Trevor’s face contorted weirdly, like someone had just poked his butt with a pitchfork and he was mystified about how a pitchfork got into his cologne-ad life.
Brooke looked surprised, but quickly recovered. Like I said, she was a good actor. “There, you see, Trevor?” she said. “Nothing. Just like he said. Can we go now?”
“B-b-but…” He grabbed the pockets of my hoodie and crushed them, hoping to find the earrings. Then he started to pat me down, like we were in an airport or something.
“Easy, man,” I said. I took off my hoodie and handed it to him. “Go to town.”
He actually did. He dug into the pockets for a third time, searched for hidden pockets inside, and finally wrung it like a sponge. I almost felt sorry for him when he handed back my crumpled hoodie with a look of defeat on his face. Then he grabbed my backpack again and dug through it like a Doberman after a bone.
When he came up empty, he handed the backpack to me. “I don’t…I thought…” he stammered.
“We don’t care what you thought,” Brooke said. “You’ve embarrassed a friend of mine. And that won’t be forgotten.”
“No big deal,” I said casually. “Mistakes happen. We’re only human, right, Trevor?” I smiled with such forgiveness and charity I could have started my own cult.
Trevor looked as if he’d like to do to me what he’d done to my hoodie. Apparently, he would not be joining my cult.
“Just go,” he whispered hoarsely.
Brooke started to leave. Trevor turned to go back into Accessories Depot to lick his wounds.
“Wait,” I said.
They both spun around and said at the same time, “What?”
“Just to be thorough, Trevor, you should search Brooke, too.”

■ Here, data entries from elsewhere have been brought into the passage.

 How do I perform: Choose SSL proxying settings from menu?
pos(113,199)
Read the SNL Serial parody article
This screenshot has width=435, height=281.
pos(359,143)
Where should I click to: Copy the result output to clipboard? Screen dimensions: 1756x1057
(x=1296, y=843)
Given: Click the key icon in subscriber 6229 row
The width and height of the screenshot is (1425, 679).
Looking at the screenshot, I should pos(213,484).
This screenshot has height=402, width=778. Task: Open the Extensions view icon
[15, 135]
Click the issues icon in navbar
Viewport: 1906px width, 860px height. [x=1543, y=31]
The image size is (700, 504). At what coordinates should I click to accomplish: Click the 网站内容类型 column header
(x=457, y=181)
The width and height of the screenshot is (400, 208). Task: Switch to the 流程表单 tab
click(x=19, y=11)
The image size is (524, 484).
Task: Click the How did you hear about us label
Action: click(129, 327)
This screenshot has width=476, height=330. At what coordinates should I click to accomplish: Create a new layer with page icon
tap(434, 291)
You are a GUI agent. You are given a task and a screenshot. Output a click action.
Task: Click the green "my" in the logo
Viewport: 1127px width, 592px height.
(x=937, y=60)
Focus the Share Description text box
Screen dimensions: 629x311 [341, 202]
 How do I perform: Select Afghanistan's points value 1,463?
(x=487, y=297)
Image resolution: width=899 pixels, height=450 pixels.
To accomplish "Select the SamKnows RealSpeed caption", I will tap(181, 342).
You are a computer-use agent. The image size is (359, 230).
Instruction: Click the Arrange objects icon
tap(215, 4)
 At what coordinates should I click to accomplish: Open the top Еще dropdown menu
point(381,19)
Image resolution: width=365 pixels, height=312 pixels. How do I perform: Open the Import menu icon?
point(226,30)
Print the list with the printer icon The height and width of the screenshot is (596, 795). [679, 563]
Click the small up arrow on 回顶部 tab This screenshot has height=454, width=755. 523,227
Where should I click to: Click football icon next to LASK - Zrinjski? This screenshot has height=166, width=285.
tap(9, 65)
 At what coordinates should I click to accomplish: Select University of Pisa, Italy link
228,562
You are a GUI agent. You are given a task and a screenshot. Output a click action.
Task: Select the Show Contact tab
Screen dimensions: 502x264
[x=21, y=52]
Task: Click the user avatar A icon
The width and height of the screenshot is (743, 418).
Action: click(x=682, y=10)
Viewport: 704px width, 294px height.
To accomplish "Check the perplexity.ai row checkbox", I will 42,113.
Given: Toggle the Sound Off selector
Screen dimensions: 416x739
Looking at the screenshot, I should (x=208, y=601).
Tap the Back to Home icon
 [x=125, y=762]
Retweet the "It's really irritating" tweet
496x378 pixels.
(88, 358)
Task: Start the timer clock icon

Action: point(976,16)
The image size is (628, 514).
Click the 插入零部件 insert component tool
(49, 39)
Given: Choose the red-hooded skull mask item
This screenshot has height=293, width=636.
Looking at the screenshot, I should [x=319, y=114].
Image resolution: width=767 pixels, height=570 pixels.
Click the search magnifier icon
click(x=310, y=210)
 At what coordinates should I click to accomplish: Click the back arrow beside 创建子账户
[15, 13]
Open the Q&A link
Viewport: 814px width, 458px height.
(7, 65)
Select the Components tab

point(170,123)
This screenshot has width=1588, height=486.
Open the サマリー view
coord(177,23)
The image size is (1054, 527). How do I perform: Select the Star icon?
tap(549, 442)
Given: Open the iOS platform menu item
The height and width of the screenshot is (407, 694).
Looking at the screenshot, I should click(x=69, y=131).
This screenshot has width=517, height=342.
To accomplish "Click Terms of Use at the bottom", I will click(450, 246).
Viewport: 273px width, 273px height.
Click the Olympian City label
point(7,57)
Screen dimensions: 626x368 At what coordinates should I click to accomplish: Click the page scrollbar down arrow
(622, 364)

Brooke’s glare at me said, What the heck are you doing?
Trevor shook his head. “That won’t be necessary.” He started to turn away again.
“But I insist,” I said. “In the name of fairness. Otherwise, it looks like you targeted me because I’m Native American. You don’t have anything against Native Americans, do you, Trevor? Does this store practice racial profiling?”
I said this last part loud enough to attract attention from the shoppers.
“You’re not Indian,” Brooke said. “That’s the preferred term, by the way, which you would know if you were really Native American.”
“Actually, my great-grandfather was Cahuilla. Or Iviatim, in their language. Means ‘master.’ Like ‘masters of their own fate’ kind of thing. They’re nearly extinct now.” I know this all sounds made up, but it’s really the truth. “And ‘Indian’ is what we call each other. We prefer outsiders to use the more respectful ‘Native American.’”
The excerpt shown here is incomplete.